• PASSAGE TO READ:
===============

Try the following exercises to make sure that you really do understand the material just presented. By the way, computers and many calculators write scientific notation in “computer-speak,” where \(10\) raised to an integer (either positive or negative) replaces \(\times 10^\text{exponent}\) with \({\rm E(exponent)}\) or \({\rm e(exponent)}\); in other words, \(3.14159 \times 10^9\) is represented by \(3.14159\text{E}9\). If your calculator has the \(\Large{\hat{ }}\) symbol, then you would enter the number as \(3.14159 \times 10{\Large{\hat{ }}}9\). If your calculator has a \(10^x\) button then you would enter the number as \(3.14159\times9\,\,10^x\). If you have having problems with entering numbers in scientific notation, read the manual or help screens, or ask your instructor.

(Answers to the problems are given below)

  1. The orbital period of a binary star system is 4 years and the separation between the two stars is 4 astronomical units. What is the total mass of the system?
  2. The orbital period of a binary star system is 27 years and the separation between the two stars is 9 astronomical units. What is the total mass of the system?
  3. One of the stars in the system from Example 2 is 3 astronomical units from the center of mass. What are the masses of the two stars?
  4. The orbital period of the Procyon binary star system is 40.8 years and the distance between Procyon A and Procyon B is 15.2 au. What is the total mass of the Procyon system?
  5. (Advanced) The ratio of the distances of Procyon A to Procyon B from the center of mass is \(a_\text{A}/a_\text{B} = 2/5\). This ratio can be used to determine the ratio of the stars’ masses from Equation (15.7). Solving for the mass ratio gives \(m_\text{B}/m_\text{A} = a_\text{A}/a_\text{B}\). Further solving for the mass of Procyon B in terms of Procyon A gives \(m_\text{B} = (a_\text{A}/a_\text{B})\times m_\text{A} = (2/5)\times m_\text{A}. \) Finally, inserting that relationship into Equation (15.6) and solving for the mass of Procyon A gives \[m_\text{A} = \left(\frac{5}{7}\right)\times \frac{a_\text{au}^3}{P_\text{y}^2}.\] What is the mass of Procyon A? What is the mass of Procyon B?

===============

• ENTRIES PROVIDED:
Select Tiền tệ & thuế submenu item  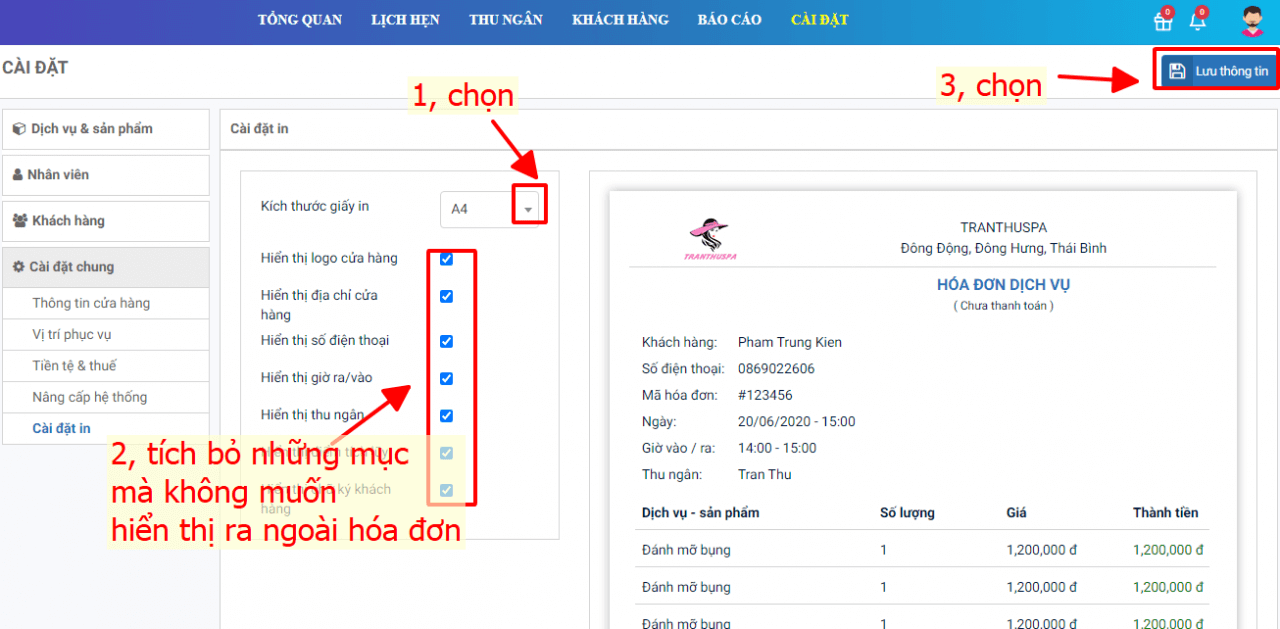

===============

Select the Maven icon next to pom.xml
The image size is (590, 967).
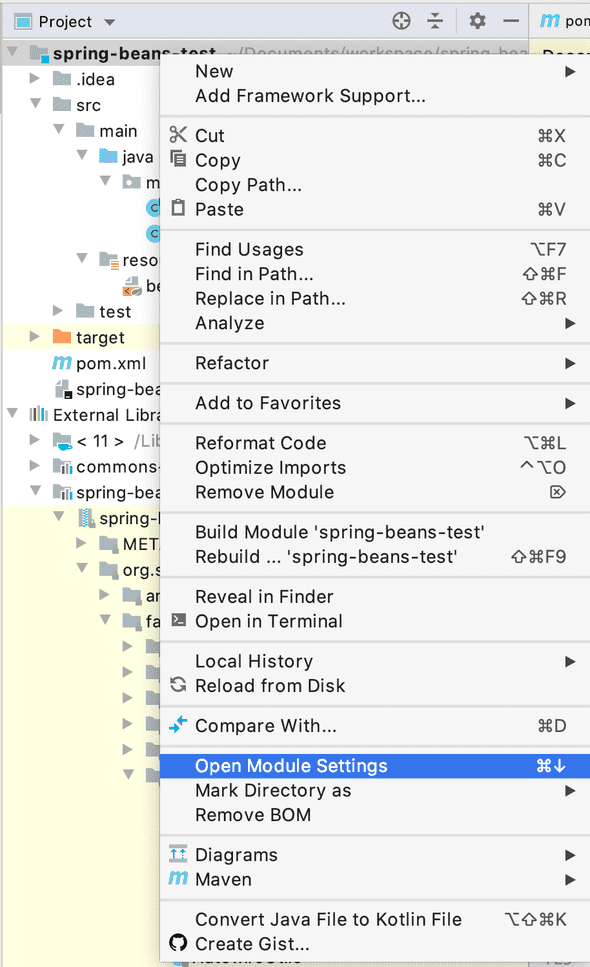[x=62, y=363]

===============

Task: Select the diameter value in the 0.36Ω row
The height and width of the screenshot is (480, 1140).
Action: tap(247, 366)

===============

• EXERCISE SET:
[1] Change the binary star exercises from "5. (Advanced) The" to "of Procyon B?" by replacing "center of mass" with "barycenter", and give that part again.
[2] Go on with the binary star exercises from the point where they stop.

• EXERCISE RESPONSES:
[1]
5. (Advanced) The ratio of the distances of Procyon A to Procyon B from the barycenter is \(a_\text{A}/a_\text{B} = 2/5\). This ratio can be used to determine the ratio of the stars’ masses from Equation (15.7). Solving for the mass ratio gives \(m_\text{B}/m_\text{A} = a_\text{A}/a_\text{B}\). Further solving for the mass of Procyon B in terms of Procyon A gives \(m_\text{B} = (a_\text{A}/a_\text{B})\times m_\text{A} = (2/5)\times m_\text{A}. \) Finally, inserting that relationship into Equation (15.6) and solving for the mass of Procyon A gives \[m_\text{A} = \left(\frac{5}{7}\right)\times \frac{a_\text{au}^3}{P_\text{y}^2}.\] What is the mass of Procyon A? What is the mass of Procyon B?

[2]
  6. Jupiter’s mass is about \(1/1000\) the mass of the Sun. Jupiter’s orbital distance from the center of mass of the Sun-Jupiter system is 5.2 au and its orbital period is 11.86 years. What is the Sun’s orbital distance from their mutual center of mass? The Sun’s radius, expressed in astronomical units, is \(0.0046\text{ au}\). Where is the system’s center of mass relative to the Sun?
Answers
  1. 4 solar masses
  2. 1 solar mass
  3. The star that is 3 au from the center of mass has a mass of \(2/3\text{ M}_\text{Sun}\) and the other star’s mass is \(1/3\text{ M}_\text{Sun}\).
  4. 2.1 solar masses
  5. \(m_\text{A} = 1.5\text{ M}_\text{Sun}\), \(m_\text{B} = 0.6\text{ M}_\text{Sun}\)
  6. \(a_\text{Sun} = 0.005\text{ au}\). The center of mass is just beyond the surface of the Sun. Neglecting the other objects in the Solar System, the Sun would wobble around that point every 5.2 years. Including all of the other objects makes the situation more complex.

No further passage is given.